La violence aggravée par la crise du COVID-19

Bien qu’il n’existe pas au Kirghizistan de loi qui condamne clairement les relations entre personnes de même genre, « l’homophobie est toujours dominante dans de nombreux discours publics », explique M. Alimkulov. Cela contribue à la forte prévalence des violences contre les personnes LGBTQIA+, et crée des obstacles dans leur accès aux services de protection et de santé.

L’UNFPA et Kyrgyz Indigo ont formé plus de 100 soignant·e·s aux pratiques non-discriminatoires, pour aider les personnes dans le besoin à pouvoir accéder aux services adaptés. Des programmes d’autonomisation de la communauté ont été mis en œuvre dans le cadre de ce partenariat, qui a aussi permis de lancer une application mobile pour améliorer l’accès à la santé sexuelle et procréative et à l’information sur le VIH.

D’autres actions sont pourtant nécessaires pour lutter contre la violence homophobe, qui est très répandue.

« Le principal problème auquel font face les personnes transgenres au Kirghizistan, c’est la violence, à tous les niveaux de la société : dans leur famille, à l’école et de la part des institutions publiques », précise Alina. « La violence envers les travailleurs et travailleuses du sexe transgenres est particulièrement prononcée ».

Des statistiques récentes ont montré que 70 % de la violence subie par les personnes LGBTQIA+ a lieu au sein du foyer. C’est un fait particulièrement inquiétant dans la mesure où les cellules de crise rapportent l’augmentation des violences domestiques pendant la période de confinement. 

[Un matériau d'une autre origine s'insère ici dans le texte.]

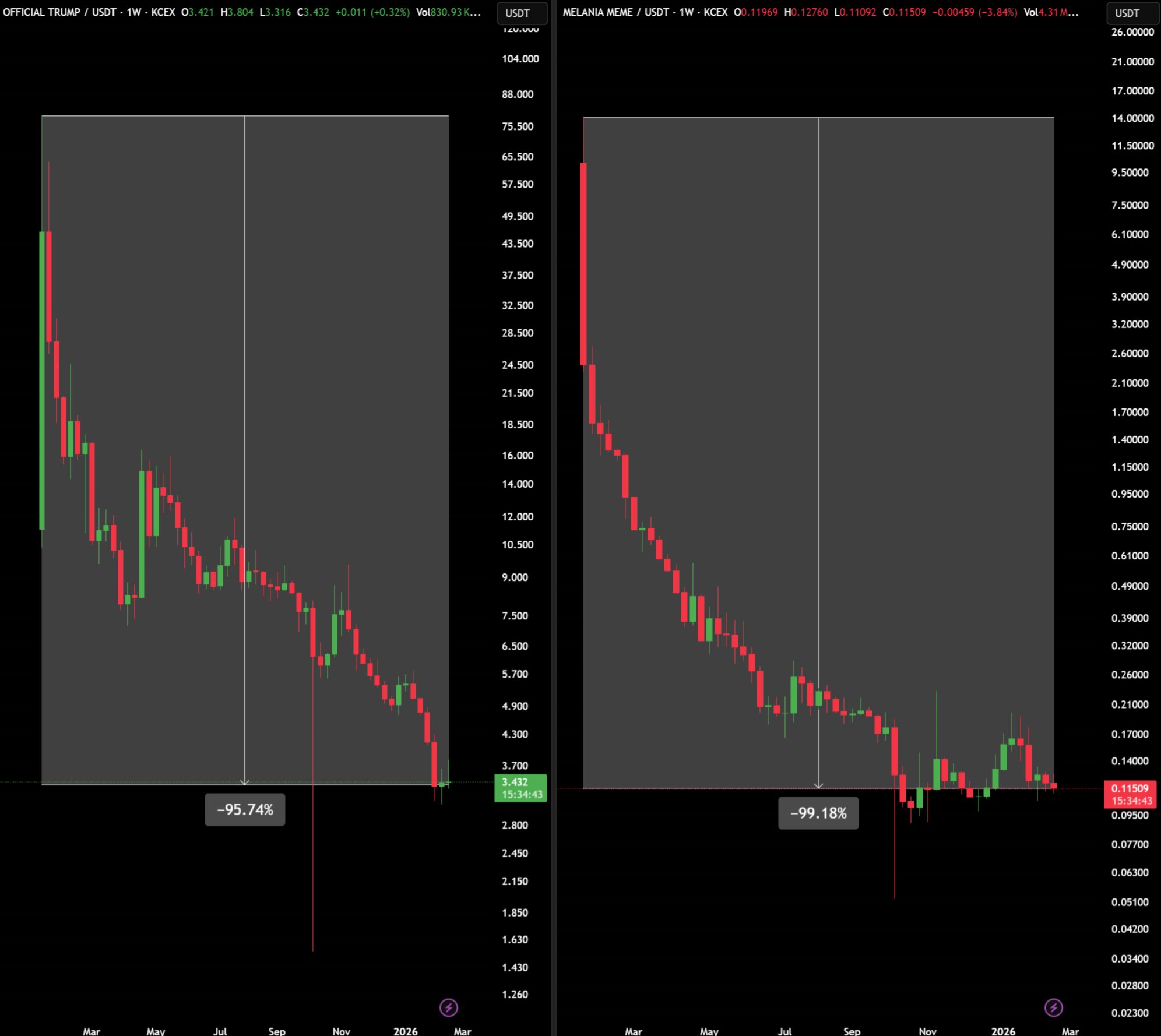Click the green 3.432 current price tag
The width and height of the screenshot is (1161, 1036).
point(520,788)
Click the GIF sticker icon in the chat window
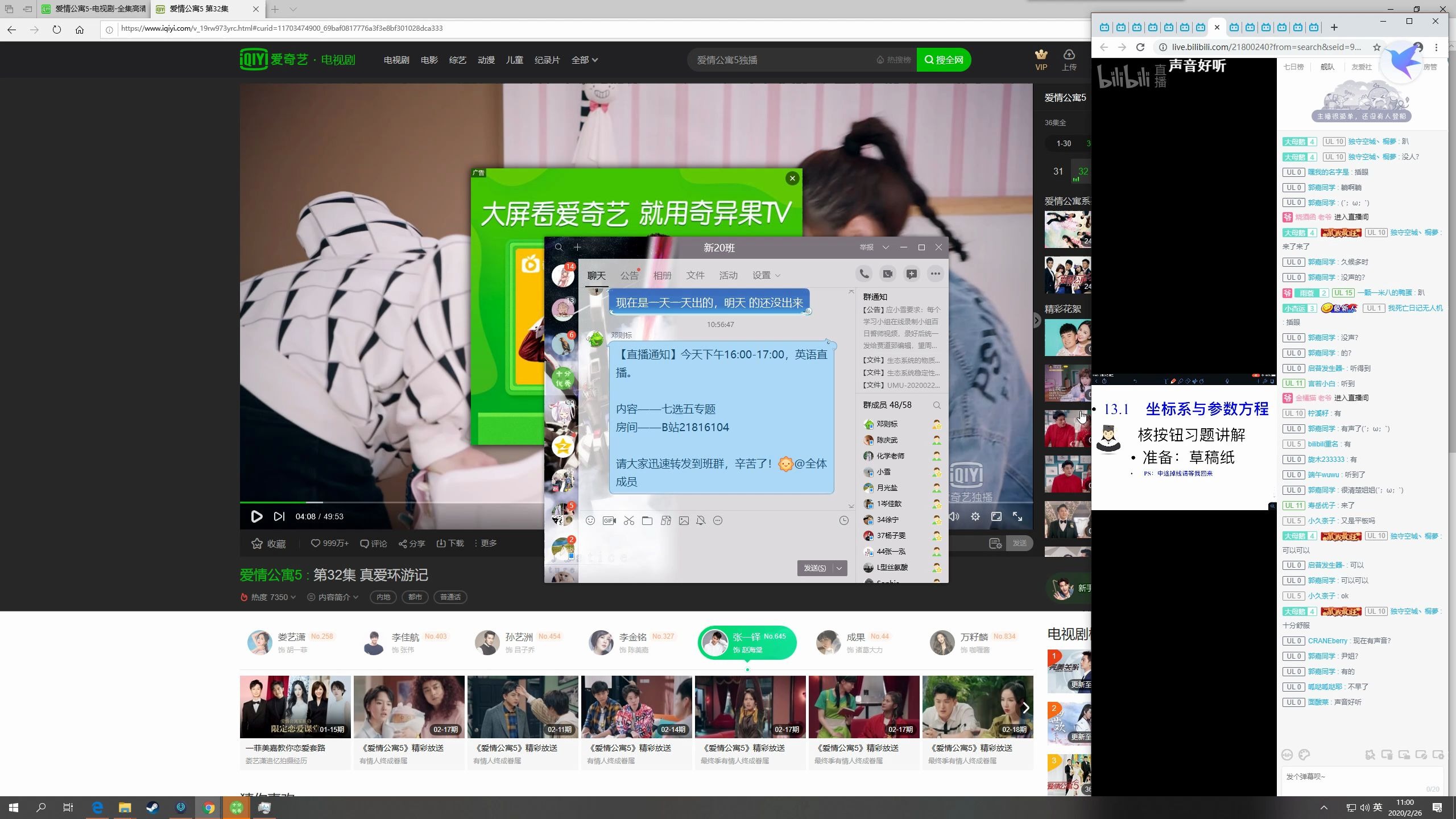1456x819 pixels. (x=609, y=520)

Pour répondre à cette situation, Kyrgyz Indigo a ouvert cinq refuges pour les militant·e·s et les personnes LGBTQIA+ qui ont besoin d’un endroit sûr. L’association a également mis en ligne des outils de soutien psychologique et d’aide à la sensibilisation.

Quant à Alina, elle n’a pas eu le choix et a dû retourner vivre avec sa famille. Cela a été très difficile, mais elle dit que les choses s’arrangent peu à peu.

« Mes parents continuent à me dire qu’ils désapprouvent mon mode de vie, mais je ne subis plus de pressions et de violences de leur part comme autrefois », explique-t-elle. « Je communique très bien avec ma sœur, et mes parents essaient de m’accepter. J’ai la chance d’avoir au moins une certaine forme de lien avec ma famille ».

*Le prénom a été changé pour garantir l’anonymat.